If your eye care professional believes you need treatment for macular edema, he or she may suggest simple pictures of the back of the eye, an optical coherence tomogram (OCT) or a fluorescein angiogram or any combination of the above. An OCT measures the thickness of the center of the retina and can detect abnormal features of the retina not readily apparent by other examinations or images. In fluorescein angiography, a special dye (not iodine) is injected into your arm or hand. Pictures (not x-rays) are taken as the dye passes through the blood vessels in your retina. The test allows your eye care professional to identify leaking blood vessels and may facilitate treatment.

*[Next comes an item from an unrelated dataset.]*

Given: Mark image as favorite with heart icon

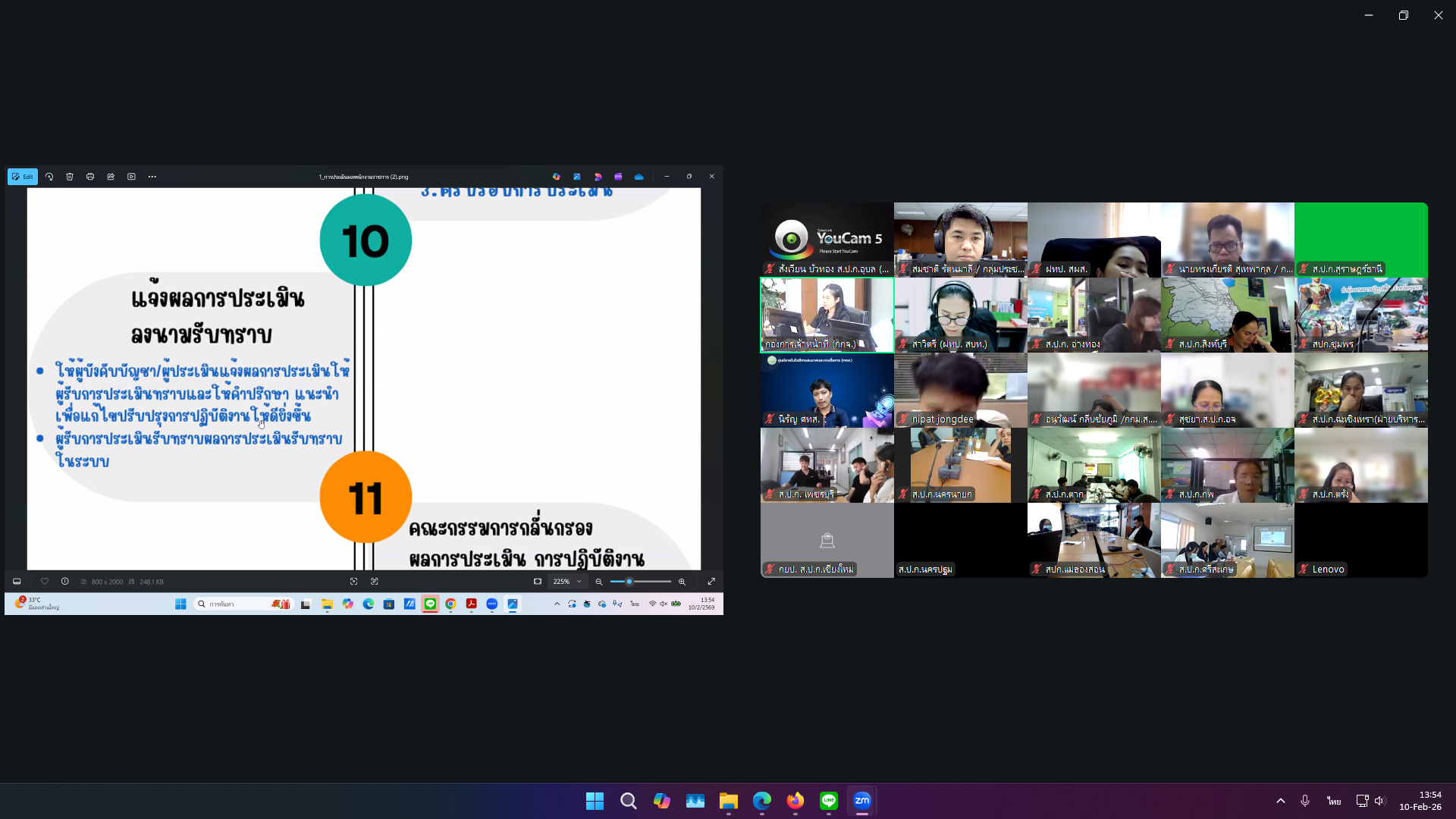Looking at the screenshot, I should coord(45,582).
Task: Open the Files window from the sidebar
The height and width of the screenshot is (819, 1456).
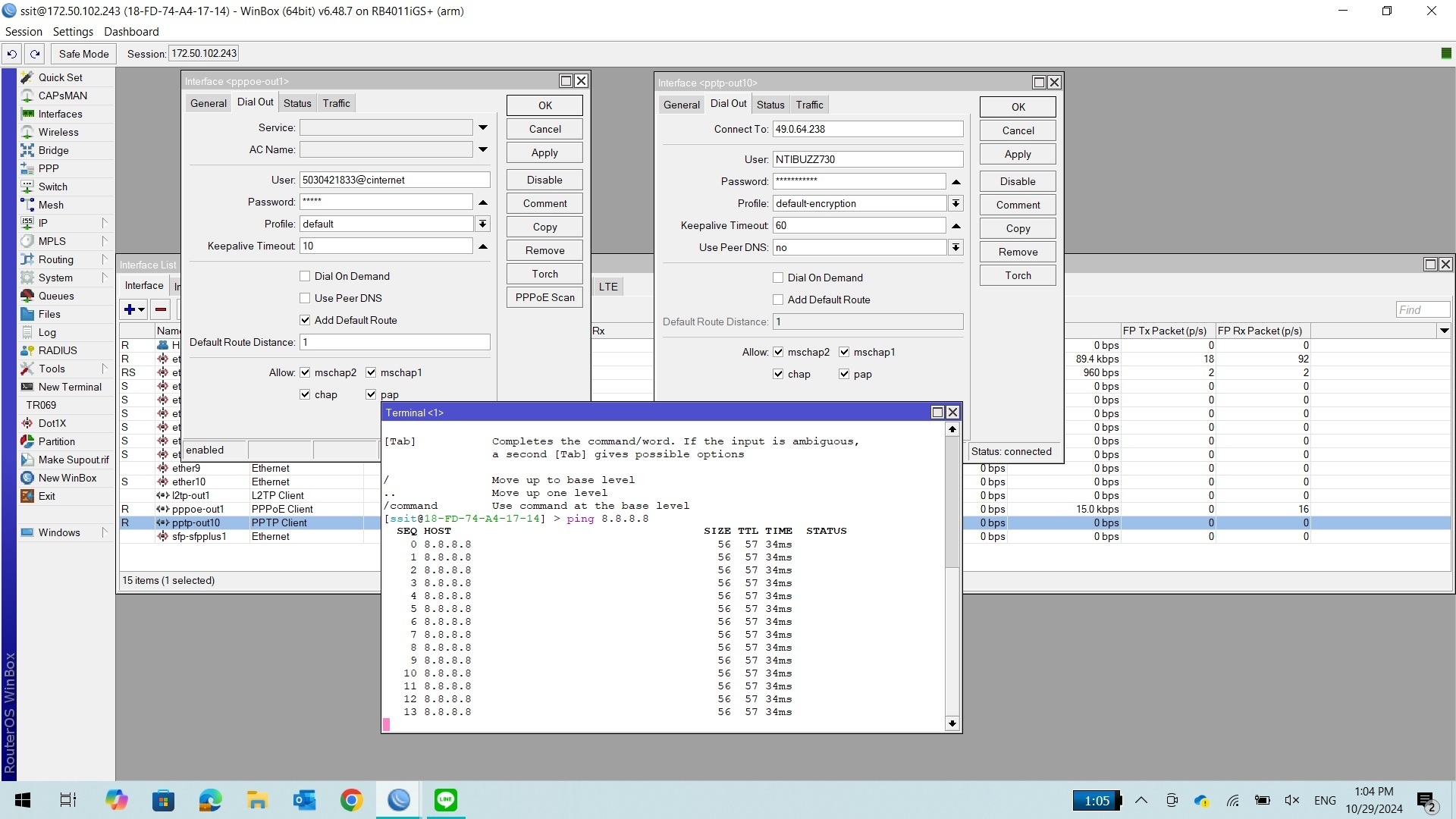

The primary treatment for diabetic macular edema in most cases is injection into the vitreous of the eye of anti-VEGF medications.  This is a safe and effective treatment in most patients.  Multiple shots separated by one month or more may be required.  There are three drugs widely used for this purpose: Avastin, Lucentis, and Eylea. They are all very effective, but in some circumstances one drug is favored over the others.  This will be discussed with your retinal specialist. If the anti-VEGF shots are not effective, laser treatment can be added. When treating your eye with laser photocoagulation, your doctor places from a few, up to many small laser burns in the areas of retinal leakage surrounding the macula. Laser treatment has been shown to reduce the chance that more vision will be lost by about half (50%). In addition, about 30% with decreased vision from macular edema will improve in vision by a substantial amount. Another treatment used in some cases is injection of corticosteroids into the eye. This treatment helps the retina in many eyes, but risks the development of cataracts and glaucoma and is usually not used as the first treatment. It is important to identify and treat patients early in the disease before permanent vision loss and the treatments described above, particularly the anti-VEGF medications, can stabilize or improve vision in the vast majority of patients.